(Collected data entries)

════════

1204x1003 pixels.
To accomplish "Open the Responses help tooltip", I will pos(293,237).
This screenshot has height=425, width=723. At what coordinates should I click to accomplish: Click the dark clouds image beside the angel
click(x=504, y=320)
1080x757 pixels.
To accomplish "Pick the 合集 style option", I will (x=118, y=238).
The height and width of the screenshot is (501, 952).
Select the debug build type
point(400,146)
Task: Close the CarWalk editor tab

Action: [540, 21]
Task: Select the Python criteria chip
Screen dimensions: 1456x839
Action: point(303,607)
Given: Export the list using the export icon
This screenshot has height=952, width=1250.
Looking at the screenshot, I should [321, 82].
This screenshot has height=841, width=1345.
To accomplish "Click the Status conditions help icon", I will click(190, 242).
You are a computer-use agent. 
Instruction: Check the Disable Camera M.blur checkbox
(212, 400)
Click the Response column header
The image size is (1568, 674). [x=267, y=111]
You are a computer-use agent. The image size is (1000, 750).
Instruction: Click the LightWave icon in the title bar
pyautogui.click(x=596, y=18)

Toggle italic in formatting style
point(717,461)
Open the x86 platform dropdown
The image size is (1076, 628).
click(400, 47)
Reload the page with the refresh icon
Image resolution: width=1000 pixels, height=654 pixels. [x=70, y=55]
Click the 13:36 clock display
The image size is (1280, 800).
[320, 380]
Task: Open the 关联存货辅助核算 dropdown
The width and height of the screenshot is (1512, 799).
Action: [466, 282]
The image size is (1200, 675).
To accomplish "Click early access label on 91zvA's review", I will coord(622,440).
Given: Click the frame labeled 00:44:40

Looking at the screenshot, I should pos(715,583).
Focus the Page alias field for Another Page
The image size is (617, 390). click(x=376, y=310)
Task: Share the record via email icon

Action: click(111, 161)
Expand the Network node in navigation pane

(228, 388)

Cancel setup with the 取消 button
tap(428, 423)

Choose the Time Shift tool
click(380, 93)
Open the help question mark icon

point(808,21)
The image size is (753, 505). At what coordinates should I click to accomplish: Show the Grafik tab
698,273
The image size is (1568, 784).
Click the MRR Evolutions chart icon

════════

Return one number, the count of lines in the records holding the word "agent".

## Your solution
2